TASKS TO CARRY OUT:
a) On the featured presentations page, how many participants attended the DS3 summer workshop?
b) Using the featured presentations page, mark each statement yes or no and quote the words from the page that decide it. (i) The Variant Workbench uses a Spark Cluster on the backend. (ii) The DS3 workshop was the first year of collaboration with the DS3 researchers. (iii) Five new collaborative project applications were approved for the CFDE Workspace Pilot Award.
c) Reproduce word for word the part of the featured presentations page that opens with the words containing "Manifest-based DRS import: A" and closes with "Workspace Pilot Award.".

BEGIN PAGE EXCERPT

Featured Presentations

NCBI SRA integration presented to the ODSS Technical Implementation Working Group 

Velsera was invited to present on our SRA integration into production to the Technical Office of Data Science Strategy (ODSS). ODSS leads implementation of the NIH Strategic Plan for Data Science through scientific, technical, and operational collaboration with the institutes, centers, and offices that comprise NIH. The presentation described the Undiagnosed Disease Network (UDN) use case and demonstrated how to use the SRA. 

 

Variant Workbench presented at the Kids First Webinar 

The Variant Workbench has been presented in the Kids First Webinar.  

The Variant Workbench enables users to analyze tens of thousands of variants with ease on the Seven Bridges Platform. The Variant Workbench is a special dedicated Data Studio Analysis, which uses a Spark Cluster on the backend to provide the computational power and capabilities necessary to read all the variants.   

The variants are organized in parquet files, or gVCF, and can be then accessed via a “sql” like approach, like pandas dataframe or R dataframe.  

The major capabilities that the Variant Workbench unlocks are:  

  • Analysis and exploration: Analyze tens of thousands of variants in seconds, with the ability to access data directly via the notebook interface.   

  • User’s data readily available: Having the capacity to support gVCFs natively enables users to add private data to the project and be able to access these variants directly.  

  • Annotation on the fly: This feature can combine several databases of known variants in real time, which provides a possibility to combine different annotation databases (like dbSNP, ClinVar and so forth) in a quick command that return the results in seconds.  

Click to visit the Public Project on CAVATICA: https://cavatica.sbgenomics.com/u/sevenbridges/kids-first-variant-workbench  

 

DS3 Summer Workshop A Great Success

Two members of the CAVATICA team, Cera and Ryan traveled to Boulder, CO where they presented a lesson on accessing INCLUDE data to a team of DS3 researchers. This is the 3rd year in a row that we’ve collaborated with this wonderful group of researchers. Read more about them under our Teaching page.
30 participants in total were present for this workshop.  

 

Publications

Immuno-oncologic profiling of pediatric brain tumors reveals major clinical significance of the tumor immune microenvironment

Click to read: https://www.nature.com/articles/s41467-024-49595-1


New Features

Unlocking genomic discoveries with seamless access to the NCBI Sequence Read Archive 

Click to read: https://velsera.com/unlocking-genomic-discoveries-seamless-access-to-the-sequence-read-archive

Unravelling Cellular Complexity: Exploring 3D Genome Structure and DNA Methylation with the snM3C Pipeline 

Click to read: https://velsera.com/blog/unravelling-cellular-complexity-exploring-3d-genome-structure-and-dna-methylation-with-the-snm3c-pipeline  

Meeting the NIH Data Management and Sharing (DMS) policy requirements 

Click to read: https://velsera.com/blog/meeting-the-nih-data-management-and-sharing-dms-policy-requirements-with-community-focused-cloud-platforms  

Manifest-based DRS import: A solution for cross-dataset analysis 

Click to read: https://velsera.com/blog/manifest-based-drs-import-a-practical-solution-for-cross-dataset-analysis-to-empower-translational-research  

 

Collaborative Projects

New Collaborative Project Awardees

Three new collaborative project applications have been approved for the CFDE Workspace Pilot Award.

END PAGE EXCERPT
BEGIN SUPPLIED DATA

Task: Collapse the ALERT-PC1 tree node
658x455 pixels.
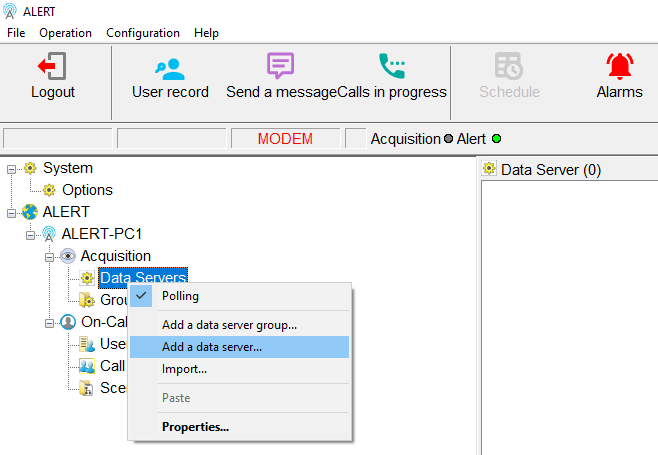Action: (31, 234)
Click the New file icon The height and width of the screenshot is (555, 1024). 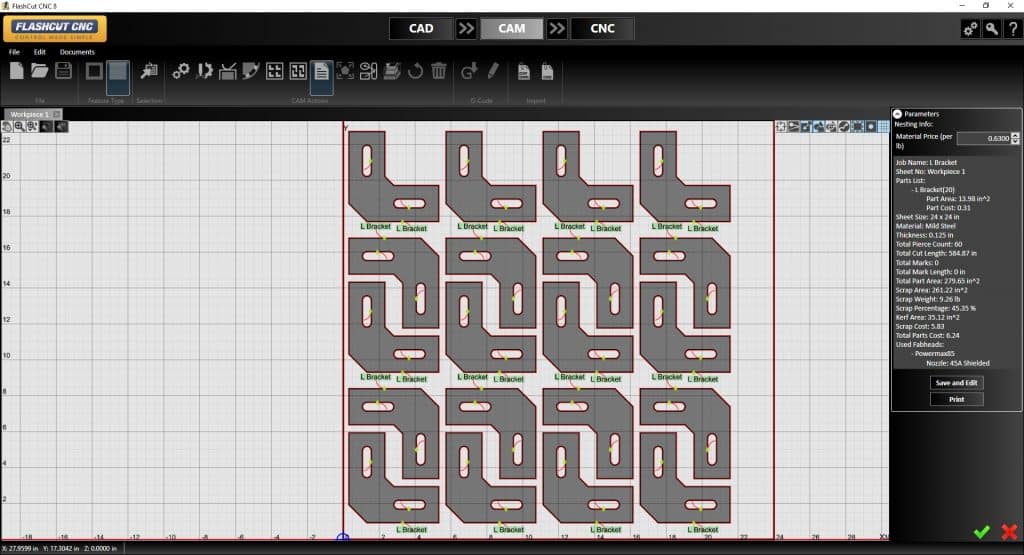click(x=17, y=71)
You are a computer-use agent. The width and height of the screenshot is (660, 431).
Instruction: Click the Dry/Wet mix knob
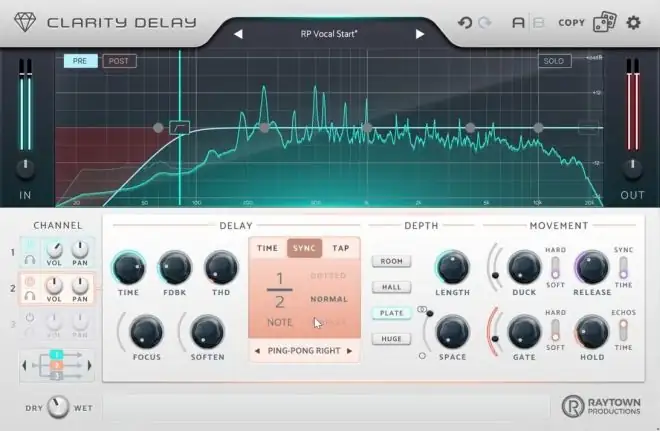click(58, 407)
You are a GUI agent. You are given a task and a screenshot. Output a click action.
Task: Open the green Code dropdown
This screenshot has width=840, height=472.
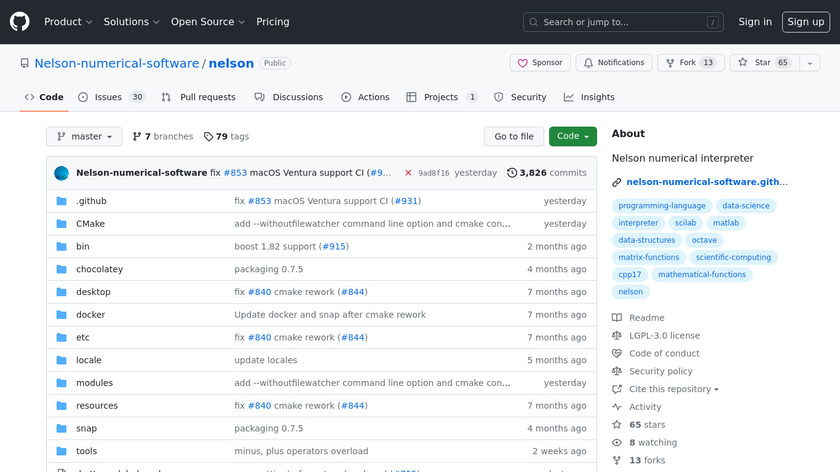click(572, 137)
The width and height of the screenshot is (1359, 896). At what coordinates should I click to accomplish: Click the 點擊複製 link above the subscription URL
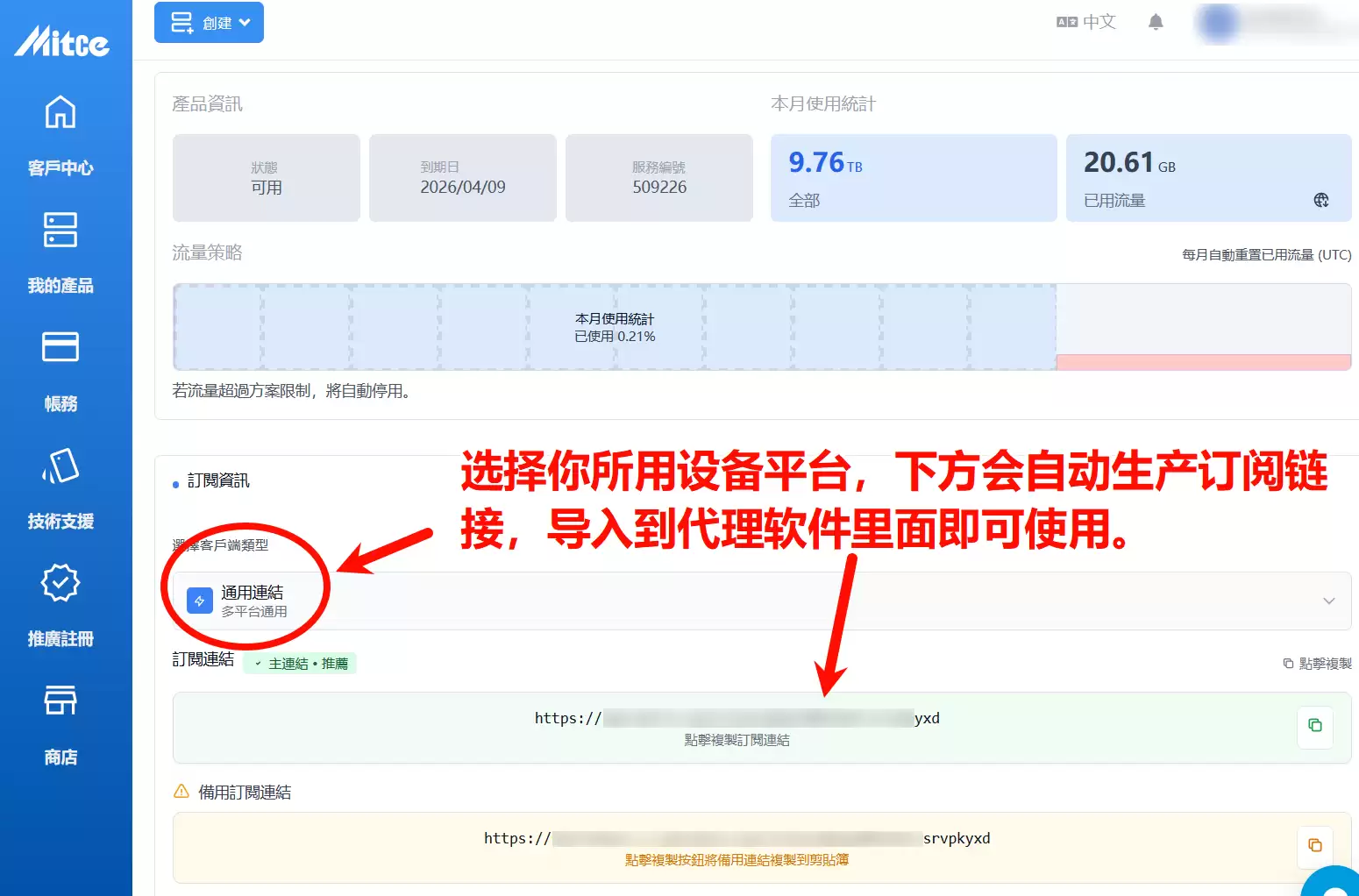click(x=1316, y=664)
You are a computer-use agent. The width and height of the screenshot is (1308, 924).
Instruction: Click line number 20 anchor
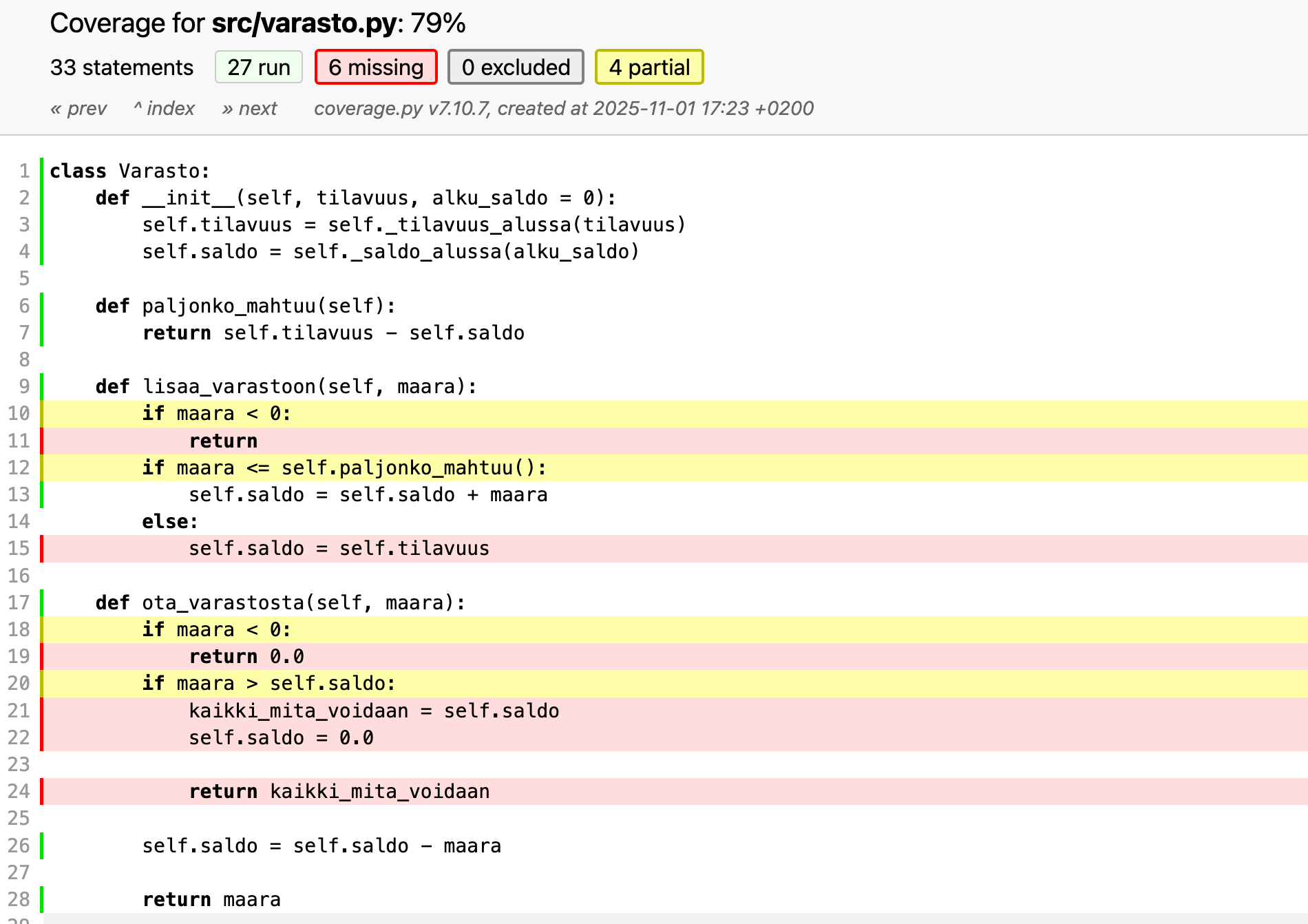(19, 684)
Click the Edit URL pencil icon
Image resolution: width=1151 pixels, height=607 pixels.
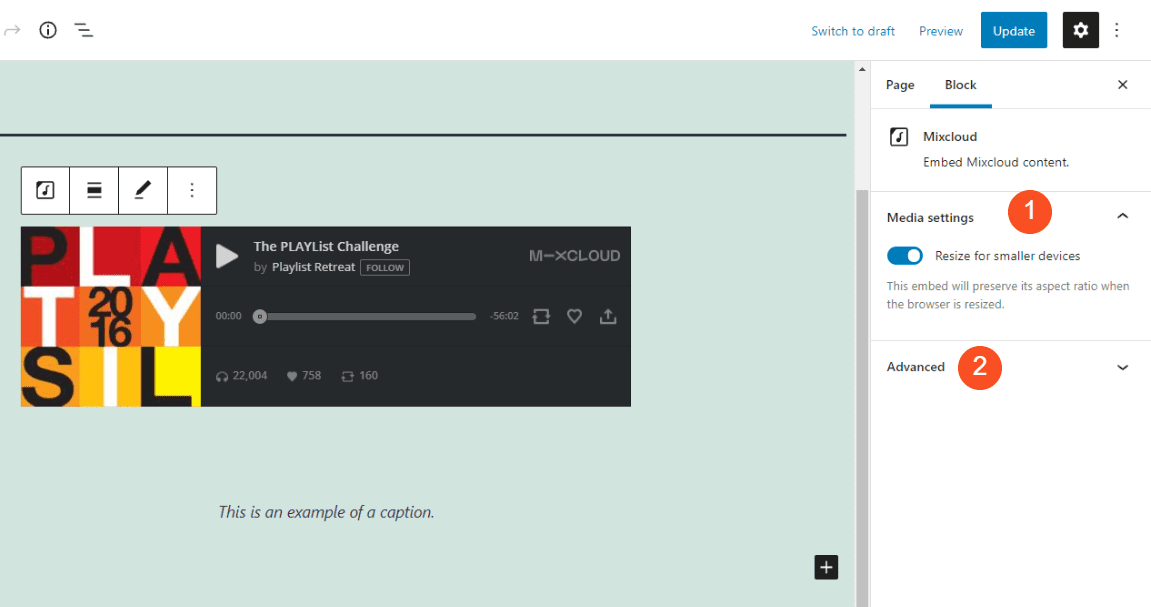pos(143,190)
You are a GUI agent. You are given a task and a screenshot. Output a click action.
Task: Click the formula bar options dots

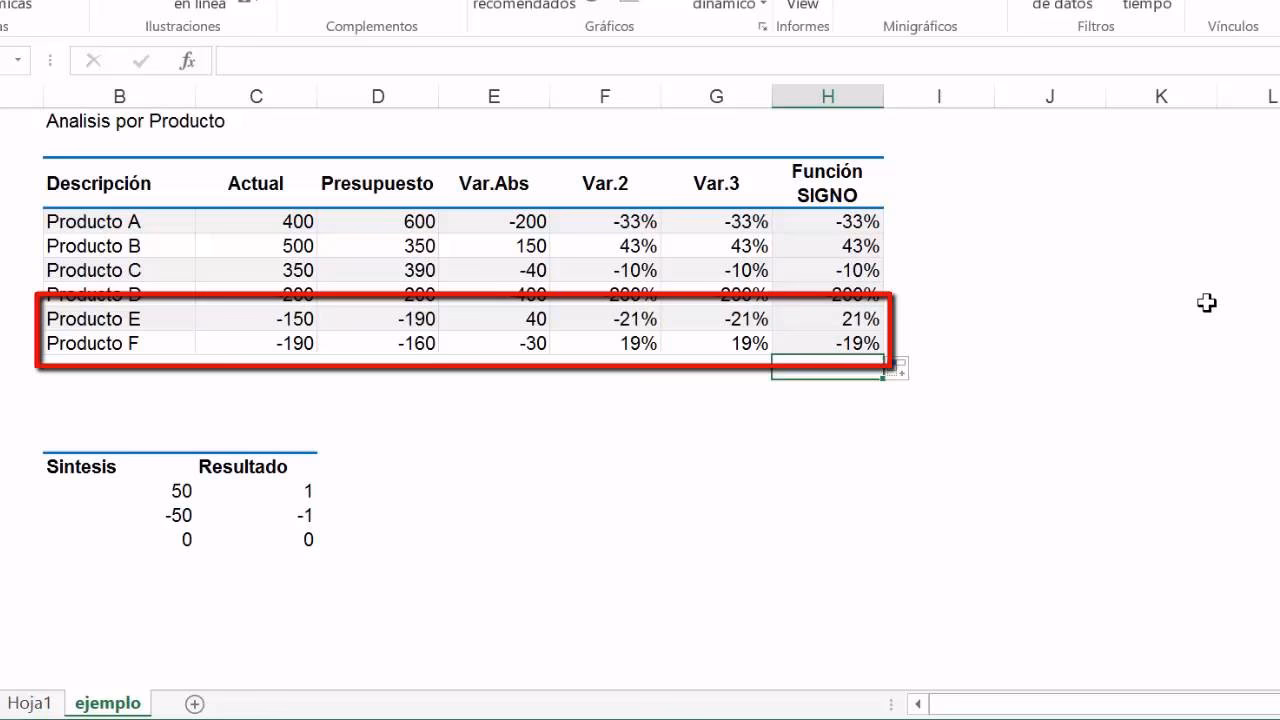click(50, 61)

END SUPPLIED DATA

PROBLEM SOLUTIONS:
a) 30 participants in total were present.

b)
(i) Yes: "uses a Spark Cluster on the backend to provide the computational power and capabilities necessary to read all the variants."
(ii) No: "This is the 3rd year in a row that we’ve collaborated with this wonderful group of researchers."
(iii) No: "Three new collaborative project applications have been approved for the CFDE Workspace Pilot Award."

c)
Manifest-based DRS import: A solution for cross-dataset analysis 

Click to read: https://velsera.com/blog/manifest-based-drs-import-a-practical-solution-for-cross-dataset-analysis-to-empower-translational-research  

 

Collaborative Projects

New Collaborative Project Awardees

Three new collaborative project applications have been approved for the CFDE Workspace Pilot Award.